In electing the ASIAN INSTITUTE OF TECHNOLOGY to receive the 1989 Ramon Magsaysay Award for International Understanding, the Board of Trustees recognizes its shaping a new generation of engineers and managers committed to Asia in an atmosphere of academic excellence and regional camaraderie.

I am very proud to stand here this evening to accept this prestigious Ramon Magsaysay Award on behalf of the ASIAN INSTITUTE OF TECHNOLOGY (AIT). 

My pride and pleasure are greater since you honor not one person but the many who have made the INSTITUTE what it is today. 

It may be significant that the Magsaysay Award Foundation and the AIT were conceived at the same point in history: one to continue in Asia the ideals of a great leader after his tragic death, the other to halt the flow out of Asia of future leaders in science and technology. While today we remember the vision of the late Ramon Magsaysay, we honor, too, the foresight of Dr.

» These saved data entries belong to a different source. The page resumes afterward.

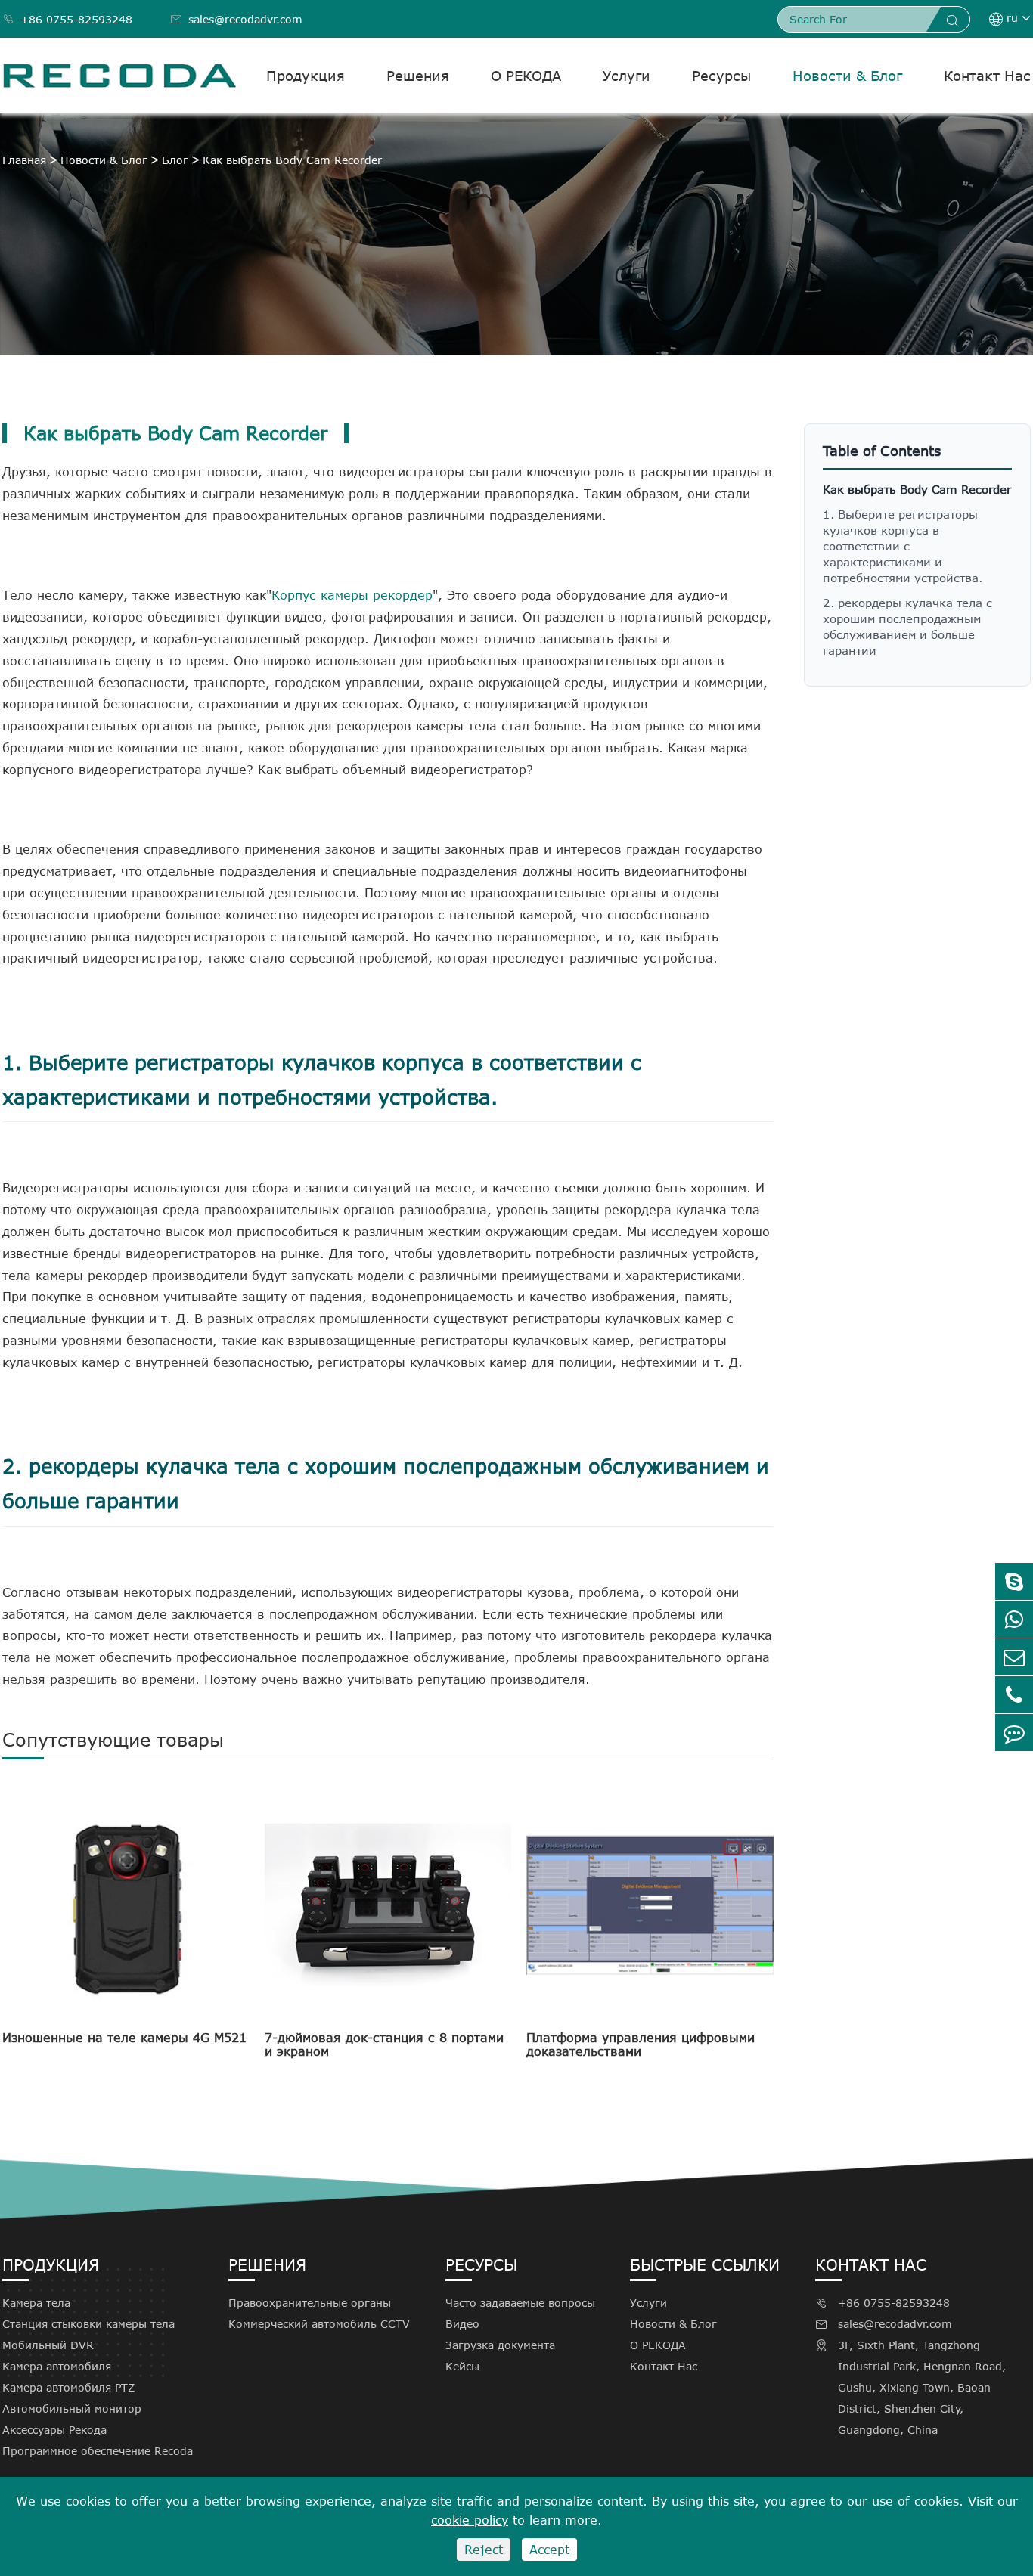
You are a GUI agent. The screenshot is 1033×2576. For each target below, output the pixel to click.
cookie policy (469, 2520)
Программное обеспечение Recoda (97, 2450)
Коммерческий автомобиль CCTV (319, 2323)
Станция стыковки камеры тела (88, 2323)
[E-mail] (1014, 1656)
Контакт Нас (987, 75)
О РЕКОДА (526, 75)
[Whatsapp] (1014, 1619)
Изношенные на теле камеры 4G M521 (124, 2037)
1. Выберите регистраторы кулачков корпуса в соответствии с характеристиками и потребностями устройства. (902, 545)
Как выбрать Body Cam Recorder (292, 159)
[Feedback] (1014, 1732)
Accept (549, 2549)
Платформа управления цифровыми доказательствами (640, 2044)
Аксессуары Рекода (54, 2429)
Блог (175, 159)
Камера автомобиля (56, 2366)
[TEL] (1014, 1694)
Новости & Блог (847, 75)
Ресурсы (721, 75)
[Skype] (1014, 1581)
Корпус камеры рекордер (352, 595)
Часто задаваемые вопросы (520, 2302)
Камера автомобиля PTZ (68, 2387)
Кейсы (462, 2366)
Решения (417, 75)
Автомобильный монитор (71, 2408)
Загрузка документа (500, 2345)
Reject (483, 2549)
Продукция (305, 75)
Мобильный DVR (48, 2345)
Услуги (626, 75)
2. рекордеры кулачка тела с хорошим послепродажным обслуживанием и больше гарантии (907, 626)
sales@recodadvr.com (236, 19)
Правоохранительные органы (309, 2302)
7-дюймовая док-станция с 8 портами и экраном (384, 2044)
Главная (24, 159)
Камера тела (36, 2302)
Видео (462, 2323)
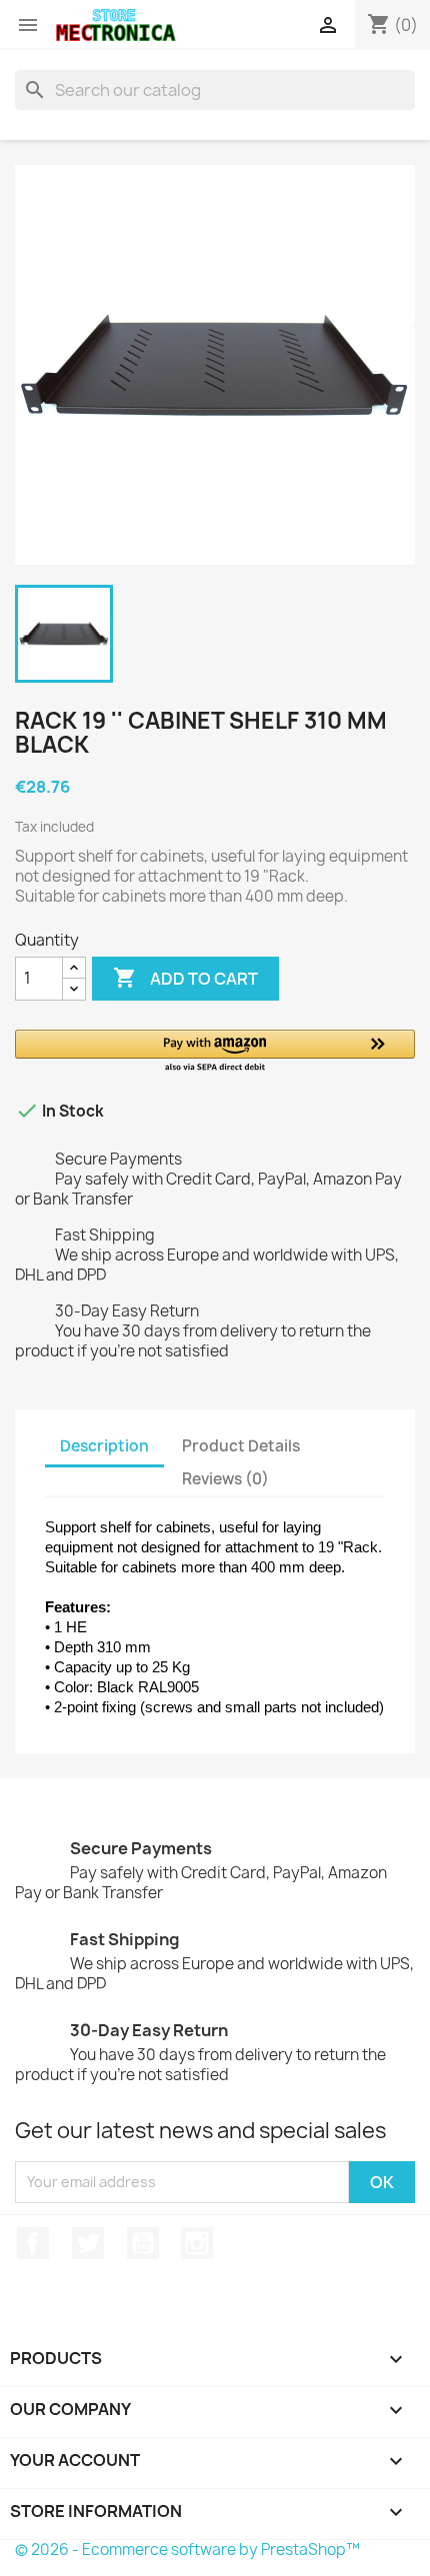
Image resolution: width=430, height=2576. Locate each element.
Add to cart (185, 978)
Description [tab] (104, 1445)
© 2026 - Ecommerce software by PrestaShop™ (187, 2549)
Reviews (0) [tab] (225, 1478)
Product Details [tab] (241, 1445)
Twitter (88, 2243)
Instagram (197, 2243)
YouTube (143, 2243)
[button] (215, 1052)
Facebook (33, 2243)
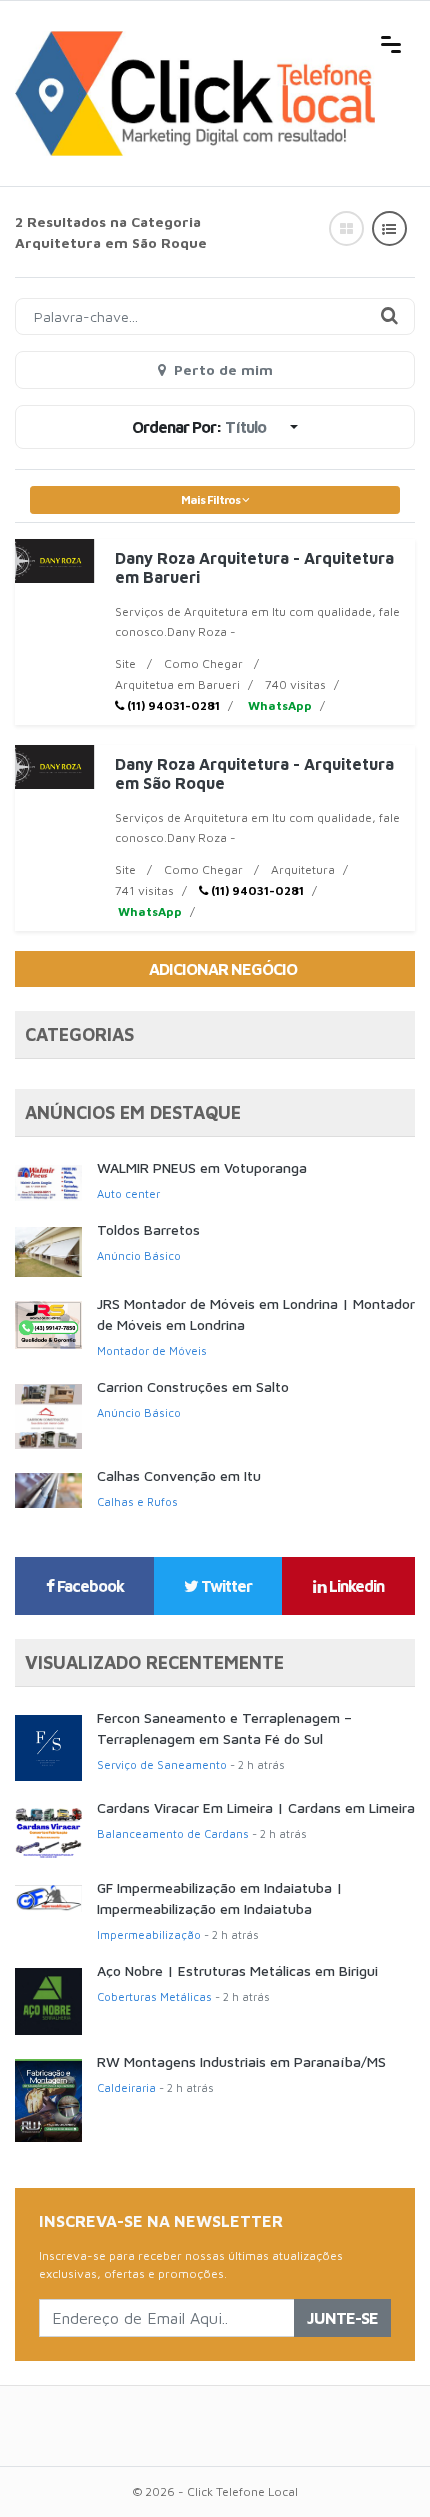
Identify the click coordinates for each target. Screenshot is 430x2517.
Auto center (128, 1193)
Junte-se (342, 2318)
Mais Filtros (211, 499)
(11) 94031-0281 (172, 705)
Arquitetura (303, 869)
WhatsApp (278, 705)
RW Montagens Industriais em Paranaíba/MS (241, 2061)
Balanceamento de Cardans (173, 1833)
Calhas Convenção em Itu (179, 1475)
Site (125, 663)
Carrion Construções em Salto (193, 1386)
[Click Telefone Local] (195, 42)
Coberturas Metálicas (154, 1996)
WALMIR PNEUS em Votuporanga (202, 1167)
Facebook (89, 1586)
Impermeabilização (149, 1934)
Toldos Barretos (148, 1229)
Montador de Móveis (152, 1350)
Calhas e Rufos (137, 1501)
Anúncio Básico (139, 1255)
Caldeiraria (126, 2087)
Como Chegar (203, 663)
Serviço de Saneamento (162, 1764)
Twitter (225, 1586)
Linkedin (355, 1586)
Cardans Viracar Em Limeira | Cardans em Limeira (256, 1807)
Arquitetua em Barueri (177, 684)
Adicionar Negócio (223, 969)
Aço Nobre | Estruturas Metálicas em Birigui (237, 1970)
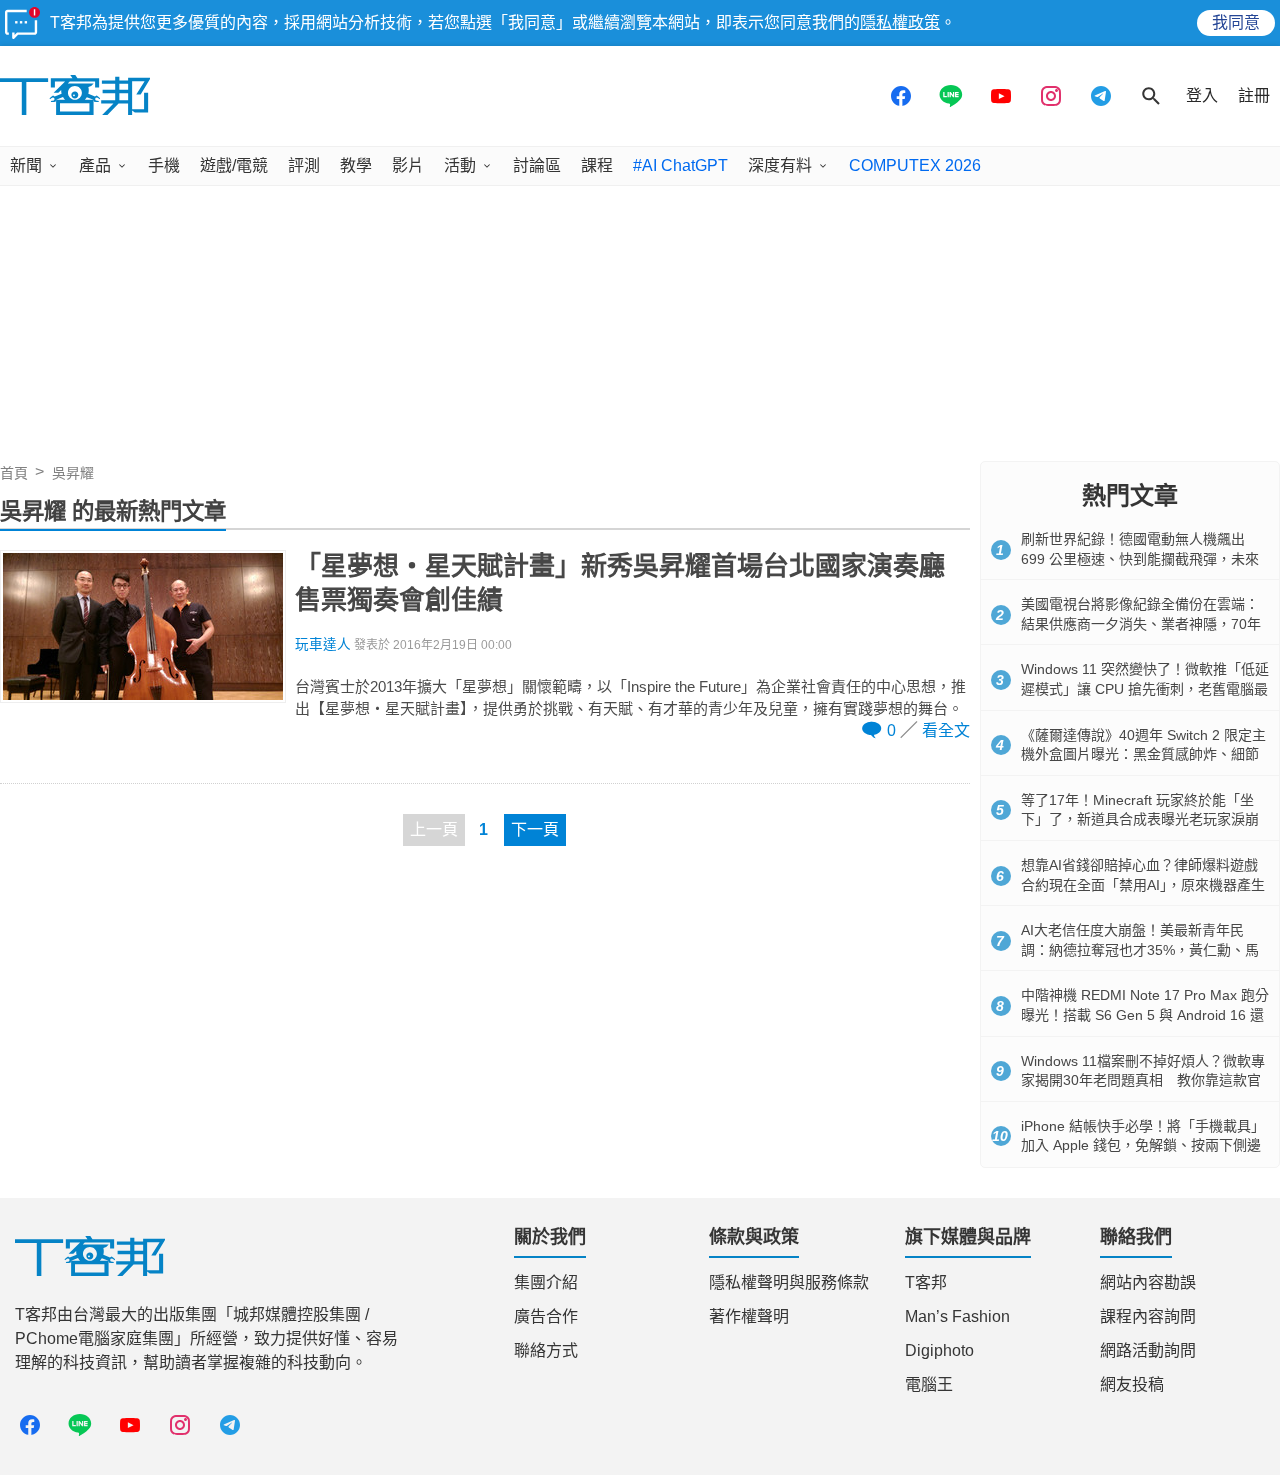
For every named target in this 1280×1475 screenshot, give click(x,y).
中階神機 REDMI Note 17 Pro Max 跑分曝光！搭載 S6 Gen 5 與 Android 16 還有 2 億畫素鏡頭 (1145, 1014)
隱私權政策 (900, 22)
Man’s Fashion (957, 1316)
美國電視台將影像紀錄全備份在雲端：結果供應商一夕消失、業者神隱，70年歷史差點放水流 (1141, 623)
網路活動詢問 (1148, 1350)
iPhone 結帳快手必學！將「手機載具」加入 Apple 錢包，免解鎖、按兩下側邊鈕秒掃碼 (1143, 1145)
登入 (1202, 95)
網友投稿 (1132, 1384)
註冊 (1254, 95)
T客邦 (926, 1282)
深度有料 (780, 165)
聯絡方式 (546, 1350)
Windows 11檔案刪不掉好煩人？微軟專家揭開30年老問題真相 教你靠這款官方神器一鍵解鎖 (1143, 1080)
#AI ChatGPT (680, 165)
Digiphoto (939, 1350)
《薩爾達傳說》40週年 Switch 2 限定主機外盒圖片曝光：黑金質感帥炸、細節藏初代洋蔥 (1143, 754)
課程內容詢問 (1148, 1316)
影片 (408, 165)
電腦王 (929, 1384)
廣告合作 (546, 1316)
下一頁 (535, 829)
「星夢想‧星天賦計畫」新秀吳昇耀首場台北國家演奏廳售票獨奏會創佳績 (620, 583)
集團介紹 (546, 1282)
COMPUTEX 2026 (915, 165)
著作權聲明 (749, 1316)
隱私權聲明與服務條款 (789, 1282)
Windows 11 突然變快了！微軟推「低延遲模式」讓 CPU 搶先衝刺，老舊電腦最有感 (1145, 688)
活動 (460, 165)
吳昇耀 (73, 473)
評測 (304, 165)
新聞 (26, 165)
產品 (95, 165)
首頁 (14, 473)
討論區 (537, 165)
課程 (597, 165)
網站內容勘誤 (1148, 1282)
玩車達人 (323, 644)
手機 (164, 165)
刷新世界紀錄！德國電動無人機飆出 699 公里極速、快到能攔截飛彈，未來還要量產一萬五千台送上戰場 (1140, 558)
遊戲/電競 (234, 165)
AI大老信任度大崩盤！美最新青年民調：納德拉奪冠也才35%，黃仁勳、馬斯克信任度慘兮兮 (1140, 949)
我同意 (1236, 22)
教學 (356, 165)
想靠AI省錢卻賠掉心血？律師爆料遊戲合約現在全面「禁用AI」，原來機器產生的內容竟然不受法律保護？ (1143, 884)
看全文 (946, 730)
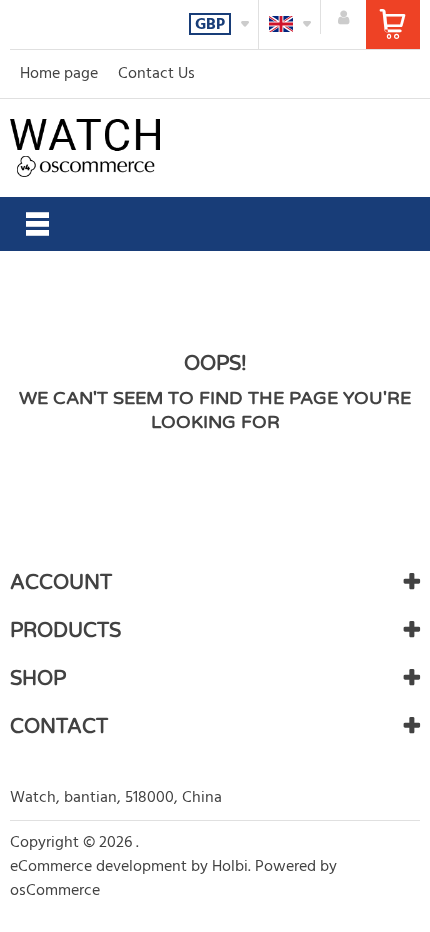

Pote Sarasin who, as secretary general of the Southeast Asia Treaty Organization (SEATO), saw as a building block for peace the creation of an international postgraduate engineering school. 

Further, just as the achievements of Ramon Magsaysay Award winners have brought substance to the ideals of the Foundation, so have the endeavors and successes of the more than four thousand INSTITUTE alumni provided the basis of today?s signal honor. These AIT graduates live as friends, colleagues?indeed as one family that crosses national boundaries and differences in political ideology and religion. This corps of dedicated persons represents the success of the Institute: it is the source of our honor and our pride. 

It is clear, however, that this body of scientists and technologists would not have come into being without the effort of all those who have created, supported, and staffed AIT. I speak of people like our first president, Dr. Milton E. Bender, Jr., who worked to achieve the international breadth, financial independence, and academic autonomy that we enjoy today; people like our current board of trustees, so ably led by Dr. Thanat Khoman, whose wisdom guides our operations; and the governments that provide most of the financing to bring students to the INSTITUTE and the facilities to teach them. 

I should like to recognize particularly the governments of Pakistan, the Philippines, and Thailand, which supported our creation as the SEATO Graduate School of Engineering, and especially the government of Thailand, the host nation, which lends inestimable support to the INSTITUTE and so to the countries that it serves. 

I must mention the generosity of the United States of America, without whose aid AIT could never have started, and whose contributions over thirty years still total more than those of any other donor nation. I want, too, to recognize the tremendous input today of nations that thirty years ago were not major contributors of international aid: the Federal Republic of Germany, Canada, Australia, and Japan. Today almost all the industrialized nations of the world support the INSTITUTE and its tasks in Asia. 

But the ambitions of students, the vision of benefactors, and the objectives of the INSTITUTE cannot be realized without the dedication and excellence of the staff. These, my colleagues, I represent this evening. I am proud that this corporate teamwork is symbolized by the presence here on this wonderful occasion of the president of the alumni association and graduate of the very first class, Professor Srisakdi Charmonman, and of my two vice-presidents, Professor Ricardo P. Pama and Professor Helmut Eggers. As citizens of Thailand, the Philippines, and the Federal Republic of Germany, respectively, they illustrate the East-West partnership of which our founders, and I am sure the late Ramon Magsayeay, dreamed. 

Ladies and gentlemen, as I accept this award on behalf of AIT, I and my colleagues pledge that we shall continue to do everything in our power to uphold and to further the vision and the service to Asia that characterize the awardees with whom we are honored to be listed.